Indexing is the process of scanning files located on an Internet resource by a search robot. This procedure is carried out so that the site is available in the search results for various queries in the search engine. Among the largest search engines today is Yandex, which conducts this scan in its own way.
Instructions
Step 1
The indexing of the Internet site is carried out by special automatic programs - search robots, which automatically track the appearance of new sites on the World Wide Web, constantly scanning Internet pages located on the Internet, files and links to them on each resource.
Step 2
To scan, the robot goes to the directory where the resource is located on a particular server. When choosing a new site, the robot is guided by its availability.
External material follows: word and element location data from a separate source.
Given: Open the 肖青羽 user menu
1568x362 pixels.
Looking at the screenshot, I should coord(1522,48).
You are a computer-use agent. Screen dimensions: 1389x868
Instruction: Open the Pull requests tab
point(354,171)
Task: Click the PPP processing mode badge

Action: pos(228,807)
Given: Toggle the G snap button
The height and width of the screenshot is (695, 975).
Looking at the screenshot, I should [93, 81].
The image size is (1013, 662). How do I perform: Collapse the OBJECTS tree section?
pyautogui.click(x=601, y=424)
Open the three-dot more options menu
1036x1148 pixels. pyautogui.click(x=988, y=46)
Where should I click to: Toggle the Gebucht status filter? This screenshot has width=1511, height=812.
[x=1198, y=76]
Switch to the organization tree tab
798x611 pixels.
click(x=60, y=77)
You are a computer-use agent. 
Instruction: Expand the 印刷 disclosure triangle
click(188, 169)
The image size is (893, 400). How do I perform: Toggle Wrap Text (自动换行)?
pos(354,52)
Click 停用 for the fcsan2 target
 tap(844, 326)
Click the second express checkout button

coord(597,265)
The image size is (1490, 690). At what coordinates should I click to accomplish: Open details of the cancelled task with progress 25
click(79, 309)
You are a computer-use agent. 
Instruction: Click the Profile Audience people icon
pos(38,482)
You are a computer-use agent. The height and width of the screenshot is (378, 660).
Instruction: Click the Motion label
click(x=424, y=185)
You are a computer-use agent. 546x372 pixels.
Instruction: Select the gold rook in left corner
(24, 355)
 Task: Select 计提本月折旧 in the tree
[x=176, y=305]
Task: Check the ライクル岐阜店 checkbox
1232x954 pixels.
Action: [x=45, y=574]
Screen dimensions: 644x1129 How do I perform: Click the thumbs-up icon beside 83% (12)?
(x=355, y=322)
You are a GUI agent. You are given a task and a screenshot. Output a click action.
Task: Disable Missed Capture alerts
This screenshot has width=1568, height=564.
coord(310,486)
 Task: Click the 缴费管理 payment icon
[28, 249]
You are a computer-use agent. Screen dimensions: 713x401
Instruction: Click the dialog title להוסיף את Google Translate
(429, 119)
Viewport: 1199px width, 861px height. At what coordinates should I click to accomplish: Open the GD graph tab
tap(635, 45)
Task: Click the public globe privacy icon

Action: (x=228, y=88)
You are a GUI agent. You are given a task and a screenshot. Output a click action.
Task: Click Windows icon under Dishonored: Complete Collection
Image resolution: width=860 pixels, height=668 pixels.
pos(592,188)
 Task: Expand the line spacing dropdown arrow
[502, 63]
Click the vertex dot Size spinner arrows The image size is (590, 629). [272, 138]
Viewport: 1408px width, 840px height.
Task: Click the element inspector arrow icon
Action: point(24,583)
For example, there is an opinion that Yandex first scans sites created in a Russian-language domain and in Russian - ru, rf, su or ua, and only then moves to other regions.
Step 3
The robot navigates to the site and scans its structure, first looking for files that indicate further search. For example, a site is scanned for Sitemap.xml or robots.txt. These files can be used to set the behavior of the search robot when scanning. Using the sitemap (sitemap.xml), the robot gets a more accurate idea of the structure of the resource. The webmaster uses robots.txt to define files that he would not like to be shown in search results. For example, it could be personal information or other unwanted data.
Step 4
Having scanned these two documents and received the necessary instructions, the robot begins to parse the HTML code and process the received tags. By default, in the absence of a robots.txt file, the search engine starts processing all documents stored on the server.
Step 5
By clicking on links in documents, the robot also receives information about other sites that are queued for scanning following this resource. The scanned files on the site are saved as a text copy and structure on servers in Yandex data centers.
Step 6
The need for re-scanning is also determined automatically by robots. The program compares the existing scan result with the updated version of the site when it goes through the indexing again. If the data received by the program differs, the site copy is updated on the Yandex server as well.